As the situation fully seized me my nerves gave away. We simply could not get on without a piano, this was the only one within a hundred miles, and it was impossible to get on with it in its present condition. I wept. Then realizing the futility of tears, I raged. Finally, I pulled myself together and stood and thought. A postponement of the musicale was not practicable. Scarcely a number on the program could be rendered with the instrument. The only person whom we had found to tune the piano had wrought this havoc. There was but one thing left, I would try to tune the instrument myself!

I sent everyone from the room, shut myself up and ordered that on no account was I to be disturbed. Then I set to work with the only true note in my possession – the tuning fork – a middle A.
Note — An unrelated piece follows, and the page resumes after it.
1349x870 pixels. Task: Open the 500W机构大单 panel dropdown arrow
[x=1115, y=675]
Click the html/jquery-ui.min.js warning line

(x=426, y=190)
The history of the next two hours and a half will never be written for I am the “sole survivor” and the recollection of my anxiety is a nightmare. At the end of that time, however, I stepped from the room, chastened in spirit, but triumphant. The piano was in perfect tune and ready to be transported to the “hall.”

We played to a “crowded house,” not only clearing $60, but arousing such enthusiasm that in response to a petition drawn and signed, the performance was repeated the next evening to an even larger house. The net results were $127.

The poor half-breed for whom the benefit had been given not only received his cork leg, but when he finally was strong enough to leave the post he carried away with enough money to start him in a small fruit business in Fort Benton, Montana, where for all I know he may be yet.

So it was, that our small community was bound not alone by force of circumstances to seek our pleasures and amusements together; but the soul of human sympathy shone in the everyday interests of post life on the prairie.